The chairman of a private estate in Felpham has urged Arun District Council to protect visitors and residents following reports of sewage washing up on Bognor beaches earlier this month.

Monday, 23rd August 2021, 1:20 pm
Updated Tuesday, 24th August 2021, 10:39 am

Andrew Fells sent a letter to Arun District Council earlier this month, criticising the council for its failure to either close Felpham beaches or put up warnings at appropriate times.

“This would appear to be a gross dereliction of the duty of care owed by Arun District Council to people using our beaches,” he said

Mr Fells called for the council to erect flags or ‘other appropriate warnings’ in order to alert residents and guests to the danger of entering ‘polluted waters’.

Bognor Regis beach

Responding to Mr Fells’ concerns, a spokesperson for Arun District Council pointed at that there are six designated bathing waters across the district where signage provided by the Environment Agency is displayed.
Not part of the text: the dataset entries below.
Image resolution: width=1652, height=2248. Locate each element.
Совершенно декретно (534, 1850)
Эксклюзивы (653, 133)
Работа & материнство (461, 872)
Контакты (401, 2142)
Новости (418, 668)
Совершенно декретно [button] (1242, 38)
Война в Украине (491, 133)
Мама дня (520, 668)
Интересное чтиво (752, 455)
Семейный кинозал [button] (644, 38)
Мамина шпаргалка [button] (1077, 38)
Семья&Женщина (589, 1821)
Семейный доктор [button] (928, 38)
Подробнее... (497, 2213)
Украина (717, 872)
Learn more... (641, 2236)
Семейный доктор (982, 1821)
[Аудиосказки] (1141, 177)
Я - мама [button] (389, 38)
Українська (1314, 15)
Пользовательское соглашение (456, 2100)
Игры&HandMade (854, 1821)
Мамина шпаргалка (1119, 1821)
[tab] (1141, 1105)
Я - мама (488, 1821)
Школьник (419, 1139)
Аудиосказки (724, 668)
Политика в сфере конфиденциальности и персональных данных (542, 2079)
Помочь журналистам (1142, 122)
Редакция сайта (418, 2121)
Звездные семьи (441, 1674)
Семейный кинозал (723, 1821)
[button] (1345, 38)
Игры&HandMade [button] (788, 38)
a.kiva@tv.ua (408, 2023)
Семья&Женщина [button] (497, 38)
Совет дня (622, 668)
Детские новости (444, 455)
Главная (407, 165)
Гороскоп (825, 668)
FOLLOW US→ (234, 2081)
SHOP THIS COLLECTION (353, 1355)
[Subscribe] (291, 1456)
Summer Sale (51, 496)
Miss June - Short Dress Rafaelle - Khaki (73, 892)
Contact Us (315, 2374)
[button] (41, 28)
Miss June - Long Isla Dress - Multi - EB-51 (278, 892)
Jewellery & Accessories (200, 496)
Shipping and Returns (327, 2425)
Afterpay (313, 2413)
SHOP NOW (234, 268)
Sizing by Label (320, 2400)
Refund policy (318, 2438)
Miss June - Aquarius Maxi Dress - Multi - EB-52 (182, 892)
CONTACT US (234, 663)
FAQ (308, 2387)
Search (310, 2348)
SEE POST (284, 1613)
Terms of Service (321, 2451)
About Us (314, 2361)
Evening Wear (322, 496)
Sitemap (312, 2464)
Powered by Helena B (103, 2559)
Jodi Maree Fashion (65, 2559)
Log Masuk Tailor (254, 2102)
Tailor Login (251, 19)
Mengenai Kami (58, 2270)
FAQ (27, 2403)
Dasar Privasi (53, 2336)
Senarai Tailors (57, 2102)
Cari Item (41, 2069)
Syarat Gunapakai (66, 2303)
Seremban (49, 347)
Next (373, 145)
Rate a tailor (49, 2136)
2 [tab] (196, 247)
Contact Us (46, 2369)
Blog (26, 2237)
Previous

In Felpham, the spokesperson said, the sign is at the opposite end of Blakes Road, close to the water sampling point.

Mr Fells’ complaint follows a number of reports of raw sewage washing up on Bognor beaches last month.

Readers and residents reported seeing ‘black sludge’ on beaches from Elmer to Felpham in late July after torrential rain led to Southern Water authorising storm releases along the coast.

Concerns persisted despite the water company’s insistence that the releases were ‘99 per cent rainwater’.

“(The sewage releases aren’t) Arun District Council’s responsibility but, in our view they really should have put up some sort of warning to residents and visitors that it’s dangerous to go in the water,” Mr Fells said.

“(The council will) no doubt say that people will be aware of the issues because of the news and Southern Water updates, but they can’t rely on people reading all this stuff on their own, particularly if they’re visiting from other parts of the country.

“It’s not an expensive issue. Just like you can put flags up on the beach when there’s a shark in the water, you can do the same with sewage.”

Mr Fells claimed to speak on behalf of the 350 residents of The Summerley Estate and said many of his ideas echoed those of the residents he works alongside: “We’re a fairly strong body of people.

“We had a board meeting last week and thought this was a serious enough issue to contact the council and hopefully get some sort of reaction,” he said.

The Arun District Council spokesperson added: “A report is being prepared for the environment and neighbourhood services committee meeting on September 23 outlining arrangements for managing bathing water quality in Arun district, including the Environment Agency’s role in regulating storm releases by the water companies.”

The concerns about sewage come after Southern Water was fined £90 million for pouring sewage into the North Kent and Hampshire coasts.